I am sorry about the downtime for the last couple of weeks. I realized that the service I should except from my hosting service provider should be directly proportional to the amount they charge me - unfortunately they turned out to be really unreliable and so I had to switch. Let's see how these people at &lt;a href=&quot;http://www.startlogic.com&quot;&gt;StartLogic&lt;/a&gt; turn out to be.

</post_content>
        <post_title>Welcome to FarhanAhmed.net</post_title>
        <post_category>1</post_category>
        <post_excerpt></post_excerpt>
        <post_status>publish</post_status>
        <comment_status>open</comment_status>
        <ping_status>open</ping_status>
        <post_password></post_password>
        <post_name>hello-world</post_name>
        <to_ping></to_ping>
        <pinged></pinged>
        <post_modified>2004-12-12 19:15:10</post_modified>
        <post_modified_gmt>2004-12-13 03:15:10</post_modified_gmt>
        <post_content_filtered></post_content_filtered>
        <post_parent>0</post_parent>
        <guid>http://farhanahmed.net/?p=1</guid>
        <menu_order>0</menu_order>
    </wp_posts>
As you can see, each post is a embedded into the item <wp_posts>, and within each item, the relevant data is conveniently stored as <post_content>, <post_title> and <post_date>. It is these three pieces of data that I wanted to export to my new blog, I couldn't care less about the other ones.

XML-RPC Interface to Wordpress

Wordpress supports the Blogger and Movable Type extension APIs to post and read contents form a blog. The XML-RPC interface is provided by the PHP file xmlrpc.php under the root directory of the Wordpress installation. For this task, all I needed was the metaWeblog.newPost() function call. Now, my choice of the metaWeblog.newPost() function over the simpler blogger.newPost() function stems from the fact that the metaWeblog.newPost() supports the "date published" feature for a post, whereas  the blogger.newPost() function  does not.  In hindsight though,  I should have used the simpler blogger API since the data published feature never worked anyway!  It could be because of the limitations of the XML-RPC implementation in Wordpress or something else, but  the posts that I exported to my new blog all had the timestamp of the  date they were exported, rather than the dates that I extracted from the XML file.

The Program

Here's is the Python program that did it all. I will explain each part of the program in subsequent sections.

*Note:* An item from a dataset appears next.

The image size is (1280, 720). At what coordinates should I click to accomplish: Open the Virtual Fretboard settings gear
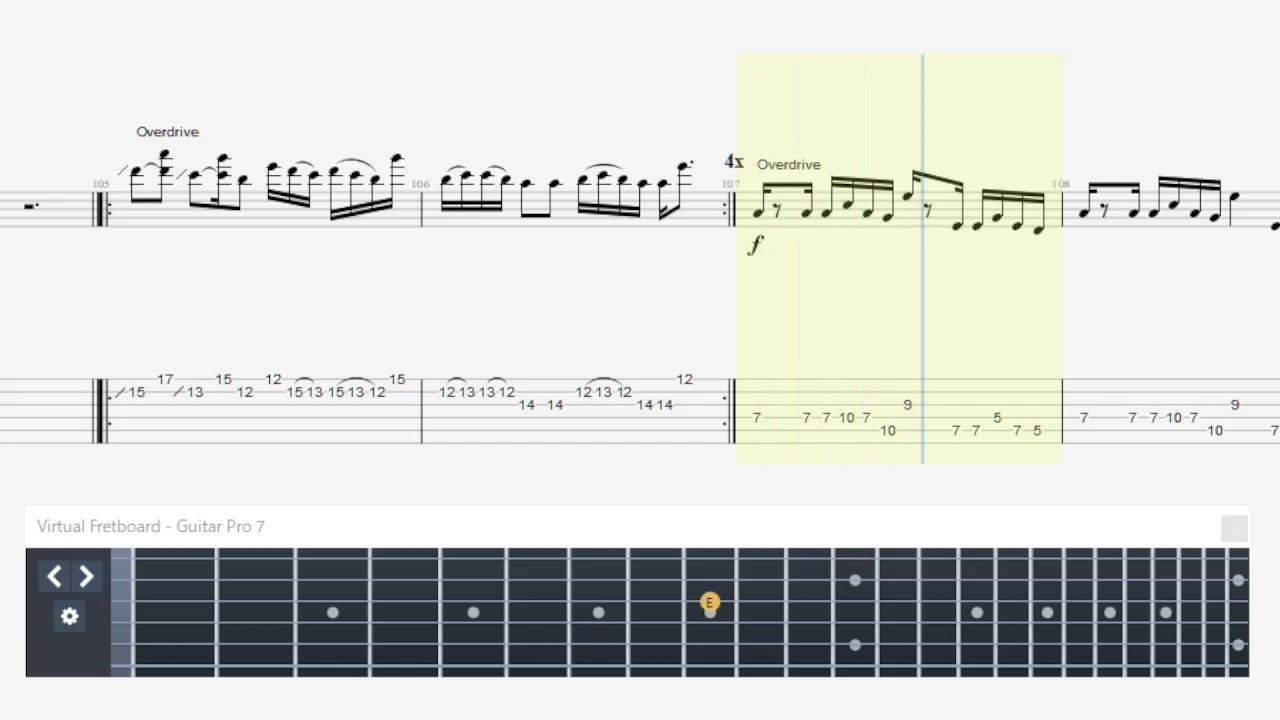69,616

# Import needed libraries:
import xmlrpclib;
from xml.dom import minidom;
from pprint import pprint;

# Define the blog publishing function
def blogPost( server, username, password, date, title, content ):
   
    datastruct = {'pubDate': date, 'description':content, 'title':title}
    returncode = server.metaWeblog.newPost('1',username,password,datastruct,1)
    print returncode

servname = xmlrpclib.Server("http://www.farhanahmed.net/blog/xmlrpc.php")

# Initialize the settings
d_username = 'admin'
d_password = 'd85a3f'
pprint(servname.system.listMethods())

# Open main XML file for parsing
maindoc = minidom.parse('wp_posts.xml')

# Get the list of <wp_posts> items
posts = maindoc.getElementsByTagName('wp_posts')

#  Initialize index
index = 0

# For each post, retrieve <post_date>, <post_content>, and <post_title>
for ipost in posts:

    n_date = '';
    n_title = '';
    n_content = '';
   
    index = index + 1

    print "Post : ", index
    print
   
    # Get the published date
    ldate = ipost.getElementsByTagName('post_date')
    for node in ldate:
        n_date = node.firstChild.data

    # Get the title of the post
    ltitle = ipost.getElementsByTagName('post_title')
    for node in ltitle:
        n_title = node.firstChild.data

    # Get the content of the post
    lcontent = ipost.getElementsByTagName('post_content')
    for node in lcontent:
        n_content = node.firstChild.data

    blogPost(servname, d_username, d_password, n_date, n_title, n_content)

maindoc.unlink()

The Code

Let's start from the beginning:

# Import needed libraries:
import xmlrpclib;
from xml.dom import minidom;
from pprint import pprint;


These two lines of code import the necesaary libraries from the default installation of Python. For this project, I used Python 2.4 that is available from http://www.python.org/ as a convenient MSI package for Win32. As is evident from the names, xmlrpclib exports the XML-RPC functions, xml.dom.minidom supports the XML parsing routines, and the not so obvious pprint library supports the "pretty print" interface that I just used to debug the script.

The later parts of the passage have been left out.